The task = Rewrite the stretch of lines from the start through the line that contains "ip-address-label: IP ADDRESS", replacing "answer" with "response" and leaving all else unchanged.

Given information =
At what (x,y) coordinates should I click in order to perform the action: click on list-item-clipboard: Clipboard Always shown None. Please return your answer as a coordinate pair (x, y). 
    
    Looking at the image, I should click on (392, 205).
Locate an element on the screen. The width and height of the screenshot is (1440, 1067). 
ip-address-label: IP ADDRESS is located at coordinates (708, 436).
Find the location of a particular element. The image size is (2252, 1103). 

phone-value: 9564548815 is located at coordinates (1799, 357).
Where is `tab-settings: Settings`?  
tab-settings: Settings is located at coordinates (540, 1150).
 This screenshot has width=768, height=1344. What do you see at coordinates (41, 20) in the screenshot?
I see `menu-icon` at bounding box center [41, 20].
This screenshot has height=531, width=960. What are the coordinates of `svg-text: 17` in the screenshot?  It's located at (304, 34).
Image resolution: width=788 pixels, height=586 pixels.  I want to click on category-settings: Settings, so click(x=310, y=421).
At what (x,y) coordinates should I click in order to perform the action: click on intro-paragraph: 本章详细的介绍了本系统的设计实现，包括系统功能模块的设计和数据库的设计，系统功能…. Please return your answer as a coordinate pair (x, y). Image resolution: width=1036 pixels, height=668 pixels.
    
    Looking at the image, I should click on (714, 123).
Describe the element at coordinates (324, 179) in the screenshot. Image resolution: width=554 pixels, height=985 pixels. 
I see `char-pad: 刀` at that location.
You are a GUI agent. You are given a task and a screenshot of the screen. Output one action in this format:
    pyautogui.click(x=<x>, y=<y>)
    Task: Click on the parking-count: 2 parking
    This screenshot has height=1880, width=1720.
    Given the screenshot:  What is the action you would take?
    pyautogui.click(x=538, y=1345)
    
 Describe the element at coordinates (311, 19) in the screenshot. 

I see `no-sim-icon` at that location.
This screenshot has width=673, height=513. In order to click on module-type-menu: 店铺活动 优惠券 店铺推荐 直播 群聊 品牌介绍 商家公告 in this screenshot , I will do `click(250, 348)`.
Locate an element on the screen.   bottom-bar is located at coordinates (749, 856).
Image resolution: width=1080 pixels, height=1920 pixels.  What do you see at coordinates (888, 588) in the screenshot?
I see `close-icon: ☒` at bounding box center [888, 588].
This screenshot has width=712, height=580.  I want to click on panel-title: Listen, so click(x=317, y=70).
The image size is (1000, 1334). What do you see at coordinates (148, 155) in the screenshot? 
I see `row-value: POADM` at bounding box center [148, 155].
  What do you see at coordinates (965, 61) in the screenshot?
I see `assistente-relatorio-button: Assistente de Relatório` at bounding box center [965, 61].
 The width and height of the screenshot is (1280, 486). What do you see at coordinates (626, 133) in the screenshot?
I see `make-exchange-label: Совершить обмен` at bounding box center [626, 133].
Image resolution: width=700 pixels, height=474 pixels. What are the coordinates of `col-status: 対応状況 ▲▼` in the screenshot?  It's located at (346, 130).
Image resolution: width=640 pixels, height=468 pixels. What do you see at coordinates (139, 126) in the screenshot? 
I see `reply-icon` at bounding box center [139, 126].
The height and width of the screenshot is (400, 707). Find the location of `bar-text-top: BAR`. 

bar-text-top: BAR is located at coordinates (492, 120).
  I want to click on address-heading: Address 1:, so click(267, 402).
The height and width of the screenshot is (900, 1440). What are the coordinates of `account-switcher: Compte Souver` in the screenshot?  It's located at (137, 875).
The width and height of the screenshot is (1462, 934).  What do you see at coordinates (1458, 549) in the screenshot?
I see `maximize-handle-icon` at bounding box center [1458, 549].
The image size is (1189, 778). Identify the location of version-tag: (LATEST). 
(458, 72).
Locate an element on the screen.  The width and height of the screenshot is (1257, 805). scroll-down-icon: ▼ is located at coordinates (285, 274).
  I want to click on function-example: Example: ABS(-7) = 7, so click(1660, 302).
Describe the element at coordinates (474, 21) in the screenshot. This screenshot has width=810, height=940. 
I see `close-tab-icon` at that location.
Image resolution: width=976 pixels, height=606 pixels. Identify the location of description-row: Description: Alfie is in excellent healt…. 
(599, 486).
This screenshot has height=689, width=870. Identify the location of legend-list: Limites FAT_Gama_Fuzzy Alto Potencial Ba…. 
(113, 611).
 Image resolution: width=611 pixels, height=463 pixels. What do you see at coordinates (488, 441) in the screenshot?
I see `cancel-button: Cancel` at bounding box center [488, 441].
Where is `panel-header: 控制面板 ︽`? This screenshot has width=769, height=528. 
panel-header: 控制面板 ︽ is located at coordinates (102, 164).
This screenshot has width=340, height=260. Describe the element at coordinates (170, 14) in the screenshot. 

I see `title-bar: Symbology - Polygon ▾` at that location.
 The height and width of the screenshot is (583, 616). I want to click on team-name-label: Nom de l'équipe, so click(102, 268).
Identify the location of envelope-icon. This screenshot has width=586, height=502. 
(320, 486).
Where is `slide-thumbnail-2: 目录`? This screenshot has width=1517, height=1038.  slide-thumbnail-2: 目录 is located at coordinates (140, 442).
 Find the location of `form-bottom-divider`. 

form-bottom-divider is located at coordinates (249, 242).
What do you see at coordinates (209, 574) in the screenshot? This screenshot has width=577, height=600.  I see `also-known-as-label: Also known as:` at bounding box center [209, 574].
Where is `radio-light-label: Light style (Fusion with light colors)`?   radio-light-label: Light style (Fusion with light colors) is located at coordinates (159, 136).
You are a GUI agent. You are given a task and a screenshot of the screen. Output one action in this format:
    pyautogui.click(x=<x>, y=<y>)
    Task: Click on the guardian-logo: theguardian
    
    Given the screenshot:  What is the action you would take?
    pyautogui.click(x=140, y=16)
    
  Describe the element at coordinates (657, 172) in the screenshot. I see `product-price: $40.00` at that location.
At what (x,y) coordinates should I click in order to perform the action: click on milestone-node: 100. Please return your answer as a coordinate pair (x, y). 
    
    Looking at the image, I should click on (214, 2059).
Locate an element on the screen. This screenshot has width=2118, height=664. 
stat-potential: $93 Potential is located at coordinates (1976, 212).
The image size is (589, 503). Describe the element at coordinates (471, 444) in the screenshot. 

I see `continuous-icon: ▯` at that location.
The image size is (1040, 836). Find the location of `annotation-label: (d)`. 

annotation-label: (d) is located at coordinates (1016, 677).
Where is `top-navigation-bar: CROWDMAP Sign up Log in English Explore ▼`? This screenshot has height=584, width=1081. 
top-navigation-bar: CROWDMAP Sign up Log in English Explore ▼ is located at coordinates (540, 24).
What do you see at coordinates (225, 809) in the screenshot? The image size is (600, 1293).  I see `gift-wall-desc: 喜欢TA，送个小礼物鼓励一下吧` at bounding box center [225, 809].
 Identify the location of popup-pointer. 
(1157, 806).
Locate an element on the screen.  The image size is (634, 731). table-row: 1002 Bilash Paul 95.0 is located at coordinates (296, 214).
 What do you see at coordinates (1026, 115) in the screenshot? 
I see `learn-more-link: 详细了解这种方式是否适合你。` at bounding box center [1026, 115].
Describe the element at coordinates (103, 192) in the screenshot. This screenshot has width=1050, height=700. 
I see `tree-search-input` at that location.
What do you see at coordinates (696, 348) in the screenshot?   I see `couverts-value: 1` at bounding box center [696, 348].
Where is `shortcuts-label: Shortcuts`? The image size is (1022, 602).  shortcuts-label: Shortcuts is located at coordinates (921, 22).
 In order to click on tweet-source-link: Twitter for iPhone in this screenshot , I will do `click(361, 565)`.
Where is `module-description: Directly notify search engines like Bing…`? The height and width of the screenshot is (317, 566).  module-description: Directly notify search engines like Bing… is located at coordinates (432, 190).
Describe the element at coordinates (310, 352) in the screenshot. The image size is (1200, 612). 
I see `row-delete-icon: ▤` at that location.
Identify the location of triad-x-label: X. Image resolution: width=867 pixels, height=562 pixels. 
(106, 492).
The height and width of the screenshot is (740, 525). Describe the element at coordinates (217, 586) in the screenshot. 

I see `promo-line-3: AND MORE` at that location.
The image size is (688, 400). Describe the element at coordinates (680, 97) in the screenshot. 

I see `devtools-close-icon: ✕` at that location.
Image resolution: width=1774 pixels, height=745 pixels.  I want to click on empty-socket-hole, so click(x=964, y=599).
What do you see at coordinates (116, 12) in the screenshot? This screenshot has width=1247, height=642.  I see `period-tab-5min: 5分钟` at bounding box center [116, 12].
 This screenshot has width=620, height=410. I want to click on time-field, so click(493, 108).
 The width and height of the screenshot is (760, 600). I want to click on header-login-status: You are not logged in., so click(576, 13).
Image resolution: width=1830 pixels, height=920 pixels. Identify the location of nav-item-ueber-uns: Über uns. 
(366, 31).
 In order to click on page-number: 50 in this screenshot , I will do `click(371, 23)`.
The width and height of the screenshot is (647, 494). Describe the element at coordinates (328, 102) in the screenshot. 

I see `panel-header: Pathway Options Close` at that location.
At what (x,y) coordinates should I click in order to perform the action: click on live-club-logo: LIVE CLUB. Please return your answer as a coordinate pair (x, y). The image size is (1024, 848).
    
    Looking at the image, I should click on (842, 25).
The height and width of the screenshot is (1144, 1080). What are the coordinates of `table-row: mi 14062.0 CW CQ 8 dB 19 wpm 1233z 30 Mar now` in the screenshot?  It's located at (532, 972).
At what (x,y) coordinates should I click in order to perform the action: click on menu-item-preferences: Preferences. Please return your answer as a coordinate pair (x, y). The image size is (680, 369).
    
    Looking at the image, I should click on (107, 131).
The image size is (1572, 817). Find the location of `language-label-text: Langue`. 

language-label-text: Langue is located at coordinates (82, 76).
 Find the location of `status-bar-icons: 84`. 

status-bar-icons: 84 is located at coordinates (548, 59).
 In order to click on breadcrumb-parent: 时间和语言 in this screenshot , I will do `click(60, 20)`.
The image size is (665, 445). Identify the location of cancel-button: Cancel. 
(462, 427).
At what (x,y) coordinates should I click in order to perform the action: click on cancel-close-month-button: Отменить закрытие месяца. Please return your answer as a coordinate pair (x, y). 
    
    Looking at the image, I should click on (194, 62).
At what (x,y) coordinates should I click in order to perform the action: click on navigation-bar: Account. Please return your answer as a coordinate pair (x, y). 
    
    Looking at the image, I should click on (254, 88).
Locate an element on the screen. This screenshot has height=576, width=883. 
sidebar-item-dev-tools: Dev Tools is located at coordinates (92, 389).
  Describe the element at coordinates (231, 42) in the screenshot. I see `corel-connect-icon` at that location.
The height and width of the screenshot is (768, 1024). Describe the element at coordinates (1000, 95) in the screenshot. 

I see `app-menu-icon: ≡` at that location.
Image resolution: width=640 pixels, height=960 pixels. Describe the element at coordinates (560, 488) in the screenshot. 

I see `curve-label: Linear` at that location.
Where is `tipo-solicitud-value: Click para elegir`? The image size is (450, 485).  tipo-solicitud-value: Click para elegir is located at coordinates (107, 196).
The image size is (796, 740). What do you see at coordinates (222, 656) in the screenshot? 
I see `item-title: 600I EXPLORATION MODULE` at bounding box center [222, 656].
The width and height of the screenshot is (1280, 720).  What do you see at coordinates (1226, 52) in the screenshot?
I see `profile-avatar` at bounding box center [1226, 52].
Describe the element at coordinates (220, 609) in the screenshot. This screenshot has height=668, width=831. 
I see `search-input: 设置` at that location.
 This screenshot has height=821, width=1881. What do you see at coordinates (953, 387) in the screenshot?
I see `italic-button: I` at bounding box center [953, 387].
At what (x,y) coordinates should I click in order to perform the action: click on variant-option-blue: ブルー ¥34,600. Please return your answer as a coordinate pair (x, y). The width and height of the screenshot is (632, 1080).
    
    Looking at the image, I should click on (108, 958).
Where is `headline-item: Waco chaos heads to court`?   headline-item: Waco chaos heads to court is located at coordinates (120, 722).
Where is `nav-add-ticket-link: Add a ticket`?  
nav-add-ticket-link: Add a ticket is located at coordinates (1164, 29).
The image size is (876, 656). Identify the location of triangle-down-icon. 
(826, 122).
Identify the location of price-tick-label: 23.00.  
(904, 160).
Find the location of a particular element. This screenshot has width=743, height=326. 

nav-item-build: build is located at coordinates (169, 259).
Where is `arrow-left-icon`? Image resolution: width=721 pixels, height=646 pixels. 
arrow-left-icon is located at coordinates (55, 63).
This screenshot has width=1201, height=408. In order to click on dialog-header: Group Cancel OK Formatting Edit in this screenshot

Result below =
At what (x,y) coordinates should I click in order to perform the action: click on list-item-clipboard: Clipboard Always shown None. Please return your response as a coordinate pair (x, y). 
    
    Looking at the image, I should click on (392, 205).
Locate an element on the screen. The width and height of the screenshot is (1440, 1067). 
ip-address-label: IP ADDRESS is located at coordinates (708, 436).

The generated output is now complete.